Da una ricerca condotta tramite questionario su un campione di aziende italiane del settore alimentare è emerso però come le imprese non stiano cavalcando l’onda di questo fenomeno, ma piuttosto stiano abbandonando il mercato russo. Il questionario è stato inoltrato nel periodo giugno-novembre 2015 a 222 aziende produttrici di derivati della carne e del latte non più autorizzate all’export nella Federazione Russa. 36 sono le aziende rispondenti, per lo più dimensioni piccole (39%) o medie (42%), con sede prevalente in Emilia Romagna, Lombardia e Veneto. Zone da cui provengono i prodotti a marchio come il prosciutto di Parma, il Parmigiano Reggiano e il Grana Padano, solo per citarne alcuni. Esse sono assolutamente consapevoli della percezione positiva del brand “Italia” in Russia nel settore alimentare e su questo hanno sempre fatto leva per la promozione dei propri prodotti. Dall’entrata in vigore dell’embargo però (complice la scarsa conoscenza e vicinanza al mercato russo emersa da alcuni quesiti sull’operatività nel paese) hanno deciso di abbandonare il mercato, rinunciando a studiare soluzioni alternative per rimanere in Russia. Le aziende intervistate hanno mostrato di avere una buona diversificazione del portafoglio paesi e di essere quindi scarsamente dipendenti dal mercato russo. La maggior parte di esse è comunque sicura che i prodotti sostitutivi non riusciranno mai ad eguagliare gli originali, e che in caso di cessazione delle sanzioni, combinato ovviamente ad una ripresa del rublo, i prodotti italiani torneranno nel mercato senza alcuna ripercussione. Di questo sono certi anche alcuni operatori del settore dell’importazione e della ristorazione in Russia che, dal loro punto di vista, parlano di scomparsa e possibile sostituzione del prodotto originale Made in Italy attribuendo pari responsabilità alle sanzioni e al crollo della moneta.

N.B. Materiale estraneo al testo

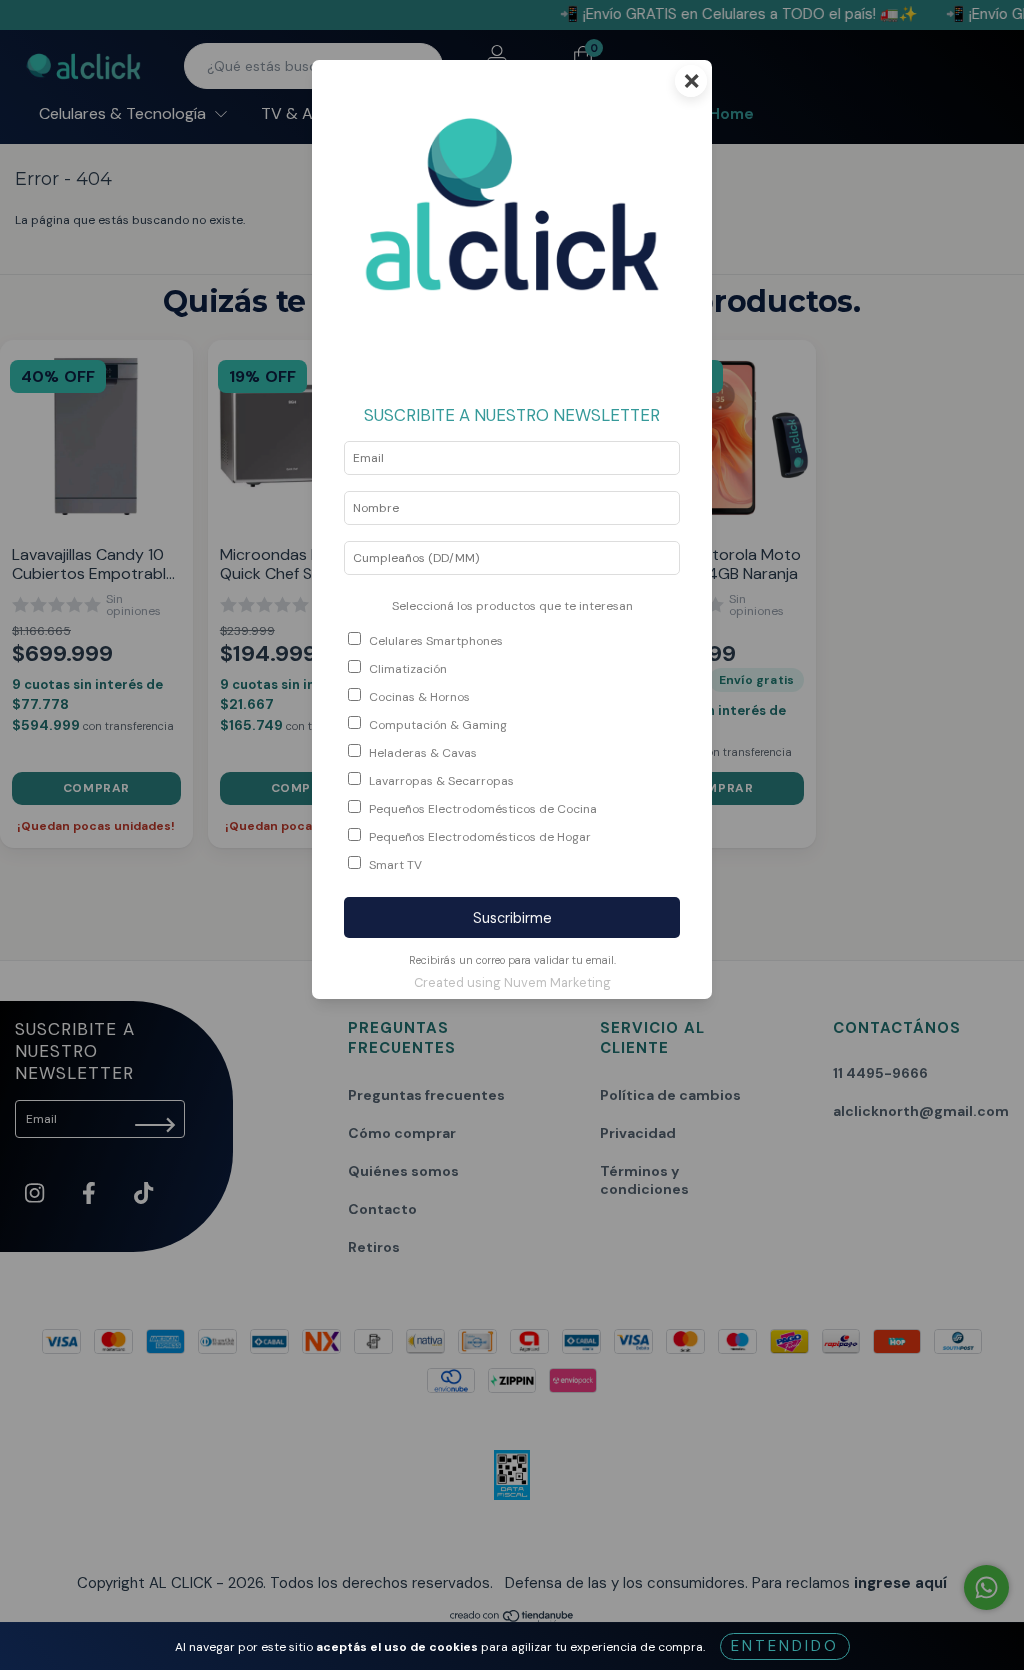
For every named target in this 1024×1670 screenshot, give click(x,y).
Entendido (785, 1646)
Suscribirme (512, 918)
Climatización (408, 669)
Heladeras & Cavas (423, 753)
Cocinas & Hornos (419, 697)
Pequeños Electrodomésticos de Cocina (483, 809)
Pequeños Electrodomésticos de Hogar (480, 837)
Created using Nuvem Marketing (512, 982)
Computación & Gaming (438, 725)
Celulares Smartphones (436, 641)
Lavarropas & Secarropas (441, 781)
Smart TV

L’atteggiamento passivo delle aziende del settore probabilmente porterà a scenari diversi a seconda dell’evolversi della situazione politica e monetaria. Certo è che i prodotti più deboli, di fascia media e medio-bassa, saranno destinati ad essere soppiantati dai surrogati più economici Made in Russia, Made with Italy, etc. I prodotti a marchio (DOP, DOCG, DOC, IGP, etc.), gli insostituibili, come il Parmigiano Reggiano, continueranno probabilmente ad avere la propria fetta di mercato, e il loro export tornerà ai livelli pre-sanzioni, in relazione sempre all’andamento della moneta. Le aziende italiane intenzionate a tornare nel mercato russo, se e quando sarà possibile, dovranno mettere in atto delle politiche di rilancio aggressive per comparire di nuovo sugli scaffali della distribuzione e nella ristorazione. Questo presuppone una più approfondita conoscenza del consumatore e una gestione più diretta e meno intermediata del mercato russo. L’Italia potrebbe quindi diventare non solo esportatrice di prodotto finito, ma anche di know-how, aggirando così nuove ed eventuali crisi o blocchi delle esportazioni.